Alex Elliott

The internet home of a prospective software engineer

This is my personal blog where I discuss projects that I'm currently working on, work I've recently completed, or write about any topic which has caught my interest in the world of Computing from my studies or from my personal research.

Latest Articles

Personal Site Work

November 26th, 2008

So, as predicted there’s already been a pretty big gap, but that’s not to say I’ve been neglecting the blog.  I’ve had a new bespoke design drafted up by a friend I know through a web development community, which I hope to get properly skinned for WP and set up as a personal site on alex-elliott.co.uk soon.  The designer is Adam McPeake, who is linked in the blogroll under wized (wized.net is his portfolio).

Previews

So, while I get to work converting the design into a WP theme and writing a CMS for my personal site, here’s a preview of what it should eventually look like (the main site, and the blog):

Main Site Preview Blog Preview

Hope to have some more updates about this soon, or maybe you’ll be reading this in the lovely new theme. :)
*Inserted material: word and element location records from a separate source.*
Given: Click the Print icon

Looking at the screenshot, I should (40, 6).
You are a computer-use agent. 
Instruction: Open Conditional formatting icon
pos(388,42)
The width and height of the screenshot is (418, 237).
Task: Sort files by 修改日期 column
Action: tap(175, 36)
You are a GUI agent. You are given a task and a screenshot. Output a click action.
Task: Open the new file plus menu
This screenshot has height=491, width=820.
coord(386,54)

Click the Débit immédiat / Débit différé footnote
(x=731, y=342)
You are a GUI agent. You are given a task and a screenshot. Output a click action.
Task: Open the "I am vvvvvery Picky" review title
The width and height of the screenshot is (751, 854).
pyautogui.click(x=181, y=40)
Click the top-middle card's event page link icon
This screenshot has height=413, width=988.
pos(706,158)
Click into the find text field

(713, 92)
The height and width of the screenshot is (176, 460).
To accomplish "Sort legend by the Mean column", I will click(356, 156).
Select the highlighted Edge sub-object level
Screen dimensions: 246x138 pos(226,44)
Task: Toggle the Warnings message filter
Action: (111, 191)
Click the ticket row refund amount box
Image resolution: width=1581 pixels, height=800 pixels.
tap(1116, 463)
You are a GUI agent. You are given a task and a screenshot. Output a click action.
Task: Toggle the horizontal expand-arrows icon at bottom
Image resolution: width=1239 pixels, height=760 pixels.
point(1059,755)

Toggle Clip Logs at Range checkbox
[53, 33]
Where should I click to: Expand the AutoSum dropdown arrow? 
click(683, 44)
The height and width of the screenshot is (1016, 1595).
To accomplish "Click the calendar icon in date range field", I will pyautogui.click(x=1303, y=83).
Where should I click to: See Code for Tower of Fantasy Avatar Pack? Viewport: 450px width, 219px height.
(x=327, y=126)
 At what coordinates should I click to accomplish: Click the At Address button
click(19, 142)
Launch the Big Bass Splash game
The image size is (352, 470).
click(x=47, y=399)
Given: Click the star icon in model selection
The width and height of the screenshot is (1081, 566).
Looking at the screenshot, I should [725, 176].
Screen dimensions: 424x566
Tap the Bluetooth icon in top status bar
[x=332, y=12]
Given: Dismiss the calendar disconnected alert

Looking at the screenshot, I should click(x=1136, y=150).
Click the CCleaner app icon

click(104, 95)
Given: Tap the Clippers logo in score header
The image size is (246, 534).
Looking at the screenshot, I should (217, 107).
UPDATE: as you may have noticed the new design has been skinned into WP (and I rediscovered precisely why I hate that theme system). Hopefully things still work, but if they don’t please do comment and let me know.

NOTE: yes, the rest of the site isn’t done yet, what’s up is an example of what it should look like when done (at least the index page), I’ll start on getting the main top links at least drafted into markup now – and I should be able to finish the about and contact pages completely within a few days.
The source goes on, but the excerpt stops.